I have expected this course of study to be life-changing. I figured I have been well-groomed for it: in the past year, I took the trip of a lifetime to New Zealand and took part in some serious soul-searching. I quit a good-paying job that made me unhappy. I stepped out of my comfort zone — predictability, stability, routine — and relied on the Providence of God to lead me where I am today. (And let me tell you: if you like routine and control and stability as much as me, this was not a walk in the park). But in the midst of my fears and doubts, I was — and still am– continually astounded by how well my needs were met; when I decided to pursue a career as a counselor, I felt as though every obstacle that could hinder my progress was obliterated.
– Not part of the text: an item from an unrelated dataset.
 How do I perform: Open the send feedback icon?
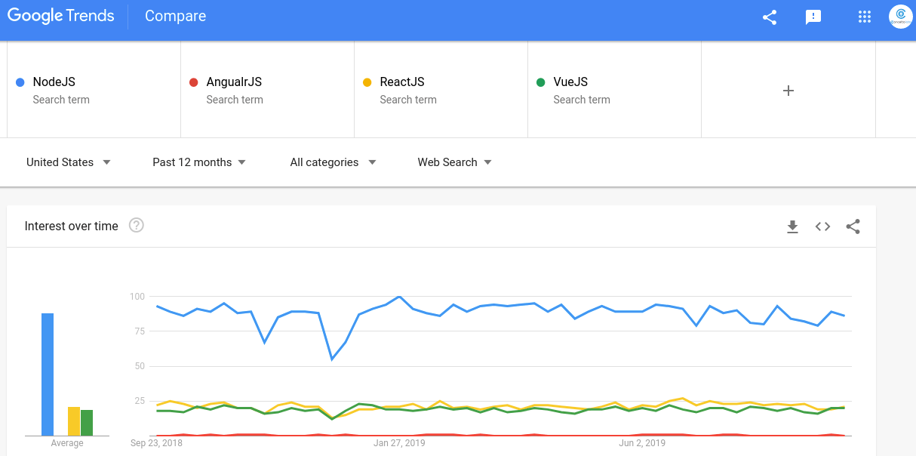[813, 17]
I felt like the path ahead of me was well lit and clear; all I had to do was walk.

What I did not expect in this life-changing course of study was how quickly I would deal with some of my worst fears.

Fun Fact: I’m afraid of heights when I don’t feel secure. I feel safe on a rollercoaster, but not on a Ferris Wheel. I’ve been trying to make sense of it myself for years. 

As it turns out, I do not feel very safe in a harness dangling from a wire while 4 or 5 stories above solid ground.

But this was the beginning of my graduate school journey. I spent the day getting to know my fellow cohort and professors in the context of a ropes course. Communication, trust, and camaraderie were established quickly.  And through their encouragement and my own personal will power, rendered from the depths of my soul and not without some real fear and anxiety, I finished the high ropes — complete with two zip lines to the ground that turned out to be AWESOME. I’ll zip line all day long.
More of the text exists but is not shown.